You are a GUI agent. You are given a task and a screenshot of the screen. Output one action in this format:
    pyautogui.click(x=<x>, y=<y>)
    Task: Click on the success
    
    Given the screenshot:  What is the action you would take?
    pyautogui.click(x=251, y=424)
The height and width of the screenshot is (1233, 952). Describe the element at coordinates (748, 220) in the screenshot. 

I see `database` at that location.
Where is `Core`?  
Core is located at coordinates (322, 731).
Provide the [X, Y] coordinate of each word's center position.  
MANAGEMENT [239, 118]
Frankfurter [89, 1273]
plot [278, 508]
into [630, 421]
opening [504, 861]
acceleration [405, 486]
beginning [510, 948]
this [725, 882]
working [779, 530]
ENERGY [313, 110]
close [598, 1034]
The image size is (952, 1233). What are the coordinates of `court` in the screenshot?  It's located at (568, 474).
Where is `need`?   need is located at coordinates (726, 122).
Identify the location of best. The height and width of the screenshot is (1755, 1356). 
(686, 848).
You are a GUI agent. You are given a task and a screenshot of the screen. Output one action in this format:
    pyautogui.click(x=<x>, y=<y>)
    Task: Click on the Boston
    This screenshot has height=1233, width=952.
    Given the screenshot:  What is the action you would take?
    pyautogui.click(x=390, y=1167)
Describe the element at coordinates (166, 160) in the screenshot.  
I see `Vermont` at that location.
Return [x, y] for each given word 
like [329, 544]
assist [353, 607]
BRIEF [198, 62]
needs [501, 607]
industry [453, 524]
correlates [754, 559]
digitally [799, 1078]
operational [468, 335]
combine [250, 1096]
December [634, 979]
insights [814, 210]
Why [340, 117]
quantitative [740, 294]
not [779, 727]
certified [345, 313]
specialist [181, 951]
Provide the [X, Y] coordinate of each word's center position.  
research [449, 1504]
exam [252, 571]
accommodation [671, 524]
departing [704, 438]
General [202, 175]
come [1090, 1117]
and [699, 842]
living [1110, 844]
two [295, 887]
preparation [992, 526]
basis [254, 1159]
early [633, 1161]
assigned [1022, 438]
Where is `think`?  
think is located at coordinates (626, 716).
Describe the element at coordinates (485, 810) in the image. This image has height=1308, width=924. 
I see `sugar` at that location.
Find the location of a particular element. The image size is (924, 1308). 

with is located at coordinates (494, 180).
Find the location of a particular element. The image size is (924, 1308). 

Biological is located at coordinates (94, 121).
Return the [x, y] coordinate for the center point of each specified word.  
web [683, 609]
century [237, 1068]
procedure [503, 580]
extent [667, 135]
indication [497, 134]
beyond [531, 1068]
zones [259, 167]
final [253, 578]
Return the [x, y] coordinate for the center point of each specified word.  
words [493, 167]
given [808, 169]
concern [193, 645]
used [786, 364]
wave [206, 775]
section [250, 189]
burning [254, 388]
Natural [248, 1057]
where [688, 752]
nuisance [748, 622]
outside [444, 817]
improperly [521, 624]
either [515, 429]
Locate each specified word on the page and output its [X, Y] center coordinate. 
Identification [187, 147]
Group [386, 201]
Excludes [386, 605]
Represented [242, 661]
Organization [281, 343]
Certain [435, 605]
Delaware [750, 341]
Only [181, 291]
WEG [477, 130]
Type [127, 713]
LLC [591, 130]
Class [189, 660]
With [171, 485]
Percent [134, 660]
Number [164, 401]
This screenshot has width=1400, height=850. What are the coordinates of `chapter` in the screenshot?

## Task instructions
Lay out every line of the records above as a Markdown table with two columns, Row and Line, numbering each row and leaving out blank lines.

## Result of this exercise
| Row | Line |
|---|---|
| 1 | You are a GUI agent. You are given a task and a screenshot of the screen. Output one action in this format: |
| 2 |     pyautogui.click(x=<x>, y=<y>) |
| 3 |     Task: Click on the success |
| 4 |     Given the screenshot:  What is the action you would take? |
| 5 |     pyautogui.click(x=251, y=424) |
| 6 | The height and width of the screenshot is (1233, 952). Describe the element at coordinates (748, 220) in the screenshot.  |
| 7 | I see `database` at that location. |
| 8 | Where is `Core`?   |
| 9 | Core is located at coordinates (322, 731). |
| 10 | Provide the [X, Y] coordinate of each word's center position.   |
| 11 | MANAGEMENT [239, 118] |
| 12 | Frankfurter [89, 1273] |
| 13 | plot [278, 508] |
| 14 | into [630, 421] |
| 15 | opening [504, 861] |
| 16 | acceleration [405, 486] |
| 17 | beginning [510, 948] |
| 18 | this [725, 882] |
| 19 | working [779, 530] |
| 20 | ENERGY [313, 110] |
| 21 | close [598, 1034] |
| 22 | The image size is (952, 1233). What are the coordinates of `court` in the screenshot?  It's located at (568, 474). |
| 23 | Where is `need`?   need is located at coordinates (726, 122). |
| 24 | Identify the location of best. The height and width of the screenshot is (1755, 1356).  |
| 25 | (686, 848). |
| 26 | You are a GUI agent. You are given a task and a screenshot of the screen. Output one action in this format: |
| 27 |     pyautogui.click(x=<x>, y=<y>) |
| 28 |     Task: Click on the Boston |
| 29 |     This screenshot has height=1233, width=952. |
| 30 |     Given the screenshot:  What is the action you would take? |
| 31 |     pyautogui.click(x=390, y=1167) |
| 32 | Describe the element at coordinates (166, 160) in the screenshot.   |
| 33 | I see `Vermont` at that location. |
| 34 | Return [x, y] for each given word  |
| 35 | like [329, 544] |
| 36 | assist [353, 607] |
| 37 | BRIEF [198, 62] |
| 38 | needs [501, 607] |
| 39 | industry [453, 524] |
| 40 | correlates [754, 559] |
| 41 | digitally [799, 1078] |
| 42 | operational [468, 335] |
| 43 | combine [250, 1096] |
| 44 | December [634, 979] |
| 45 | insights [814, 210] |
| 46 | Why [340, 117] |
| 47 | quantitative [740, 294] |
| 48 | not [779, 727] |
| 49 | certified [345, 313] |
| 50 | specialist [181, 951] |
| 51 | Provide the [X, Y] coordinate of each word's center position.   |
| 52 | research [449, 1504] |
| 53 | exam [252, 571] |
| 54 | accommodation [671, 524] |
| 55 | departing [704, 438] |
| 56 | General [202, 175] |
| 57 | come [1090, 1117] |
| 58 | and [699, 842] |
| 59 | living [1110, 844] |
| 60 | two [295, 887] |
| 61 | preparation [992, 526] |
| 62 | basis [254, 1159] |
| 63 | early [633, 1161] |
| 64 | assigned [1022, 438] |
| 65 | Where is `think`?   |
| 66 | think is located at coordinates (626, 716). |
| 67 | Describe the element at coordinates (485, 810) in the image. This image has height=1308, width=924.  |
| 68 | I see `sugar` at that location. |
| 69 | Find the location of a particular element. The image size is (924, 1308).  |
| 70 | with is located at coordinates (494, 180). |
| 71 | Find the location of a particular element. The image size is (924, 1308).  |
| 72 | Biological is located at coordinates (94, 121). |
| 73 | Return the [x, y] coordinate for the center point of each specified word.   |
| 74 | web [683, 609] |
| 75 | century [237, 1068] |
| 76 | procedure [503, 580] |
| 77 | extent [667, 135] |
| 78 | indication [497, 134] |
| 79 | beyond [531, 1068] |
| 80 | zones [259, 167] |
| 81 | final [253, 578] |
| 82 | Return the [x, y] coordinate for the center point of each specified word.   |
| 83 | words [493, 167] |
| 84 | given [808, 169] |
| 85 | concern [193, 645] |
| 86 | used [786, 364] |
| 87 | wave [206, 775] |
| 88 | section [250, 189] |
| 89 | burning [254, 388] |
| 90 | Natural [248, 1057] |
| 91 | where [688, 752] |
| 92 | nuisance [748, 622] |
| 93 | outside [444, 817] |
| 94 | improperly [521, 624] |
| 95 | either [515, 429] |
| 96 | Locate each specified word on the page and output its [X, Y] center coordinate.  |
| 97 | Identification [187, 147] |
| 98 | Group [386, 201] |
| 99 | Excludes [386, 605] |
| 100 | Represented [242, 661] |
| 101 | Organization [281, 343] |
| 102 | Certain [435, 605] |
| 103 | Delaware [750, 341] |
| 104 | Only [181, 291] |
| 105 | WEG [477, 130] |
| 106 | Type [127, 713] |
| 107 | LLC [591, 130] |
| 108 | Class [189, 660] |
| 109 | With [171, 485] |
| 110 | Percent [134, 660] |
| 111 | Number [164, 401] |
| 112 | This screenshot has width=1400, height=850. What are the coordinates of `chapter` in the screenshot? |